Gosh where does one begin with a wedding like Bex & Piyush’s? This is pretty much what wedding bloggers dreams are made of… at least mine are anyway!
Bex & Piyush wanted to celebrate the heritage of both families in their wedding. The wedding was an Indian/Western fusion celebration at Heaton House Farm near Macclesfield. Unlike many mixed-background couples, they opted to have just one ceremony incorporating both a Western civil ceremony alongside Indian traditions. Bex & Piyush didn’t want to have two separate ceremonies, preferring to represent both their heritages together. “Our wedding was a bright, colourful, inclusive, multicultural and non-religious, light-hearted day, providing an alternative to the inherent narcissism of traditional wedding”, began Bex. “We had the wedding on an English farm, complete with views of rolling hills, wellies and rain showers.”
“We ate vast amounts of curry – South Indian during the day and North Indian in the evening. We drank tea (of the marsala chai variety), we had a traditional fruit wedding cake complete with slightly more exotic ingredients: crystalised pineapple, papaya and pistachio, and not very traditional icing. We tried to make it a financially neutral event for our guests by providing transport, camping and a free bar. Our inspiration was colour, lace, doilies, henna, jam jars, lentils, roses, daisies, tin cans, books, swans, ladybirds, drumming, postcards, Mills and Boon, stamping, candles, camping, singing, caravans, curry, friends, family and dancing…”
We don’t get to see a whole lot of alternative Asian wedding inspiration, so I was thrilled when I received this bridal shoot with an edge from School of Rock graduate Rabbia Ali Shah from the Asian Wedding Ideas blog.

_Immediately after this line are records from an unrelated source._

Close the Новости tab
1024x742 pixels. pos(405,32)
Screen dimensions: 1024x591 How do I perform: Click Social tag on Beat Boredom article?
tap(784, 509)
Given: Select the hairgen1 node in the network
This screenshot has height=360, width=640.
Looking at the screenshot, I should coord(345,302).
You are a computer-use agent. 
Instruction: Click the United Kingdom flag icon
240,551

“Seeing the same Asian bridal images can start to get a little repetitive”, wrote Rabbia, “and the idea of something a little edgier is one that I had been thinking about for a while. Getting people on board wasn’t the easiest of task but getting in touch with wedding photographer Priti Shikotra, changed all that. She had similar thoughts about a shoot.”

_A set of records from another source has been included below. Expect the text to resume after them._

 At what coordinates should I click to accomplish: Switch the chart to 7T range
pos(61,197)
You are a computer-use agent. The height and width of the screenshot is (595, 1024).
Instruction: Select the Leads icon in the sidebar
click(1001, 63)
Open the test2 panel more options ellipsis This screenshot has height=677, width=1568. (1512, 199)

“So we both set about drafting some mood boards and Priti found a location that would give us a contrast to the usual beauty and formality of Asian weddings. The concept was to inspire modern Indian brides and to show that looking gorgeous, didn’t just mean following conventional styling.”
“We wanted to keep some bridal elements of course like the dress and the henna, but by hitting the grimy streets of Manchester and experimenting with the hair and make up we fused the traditional Asian bride with an urban element.”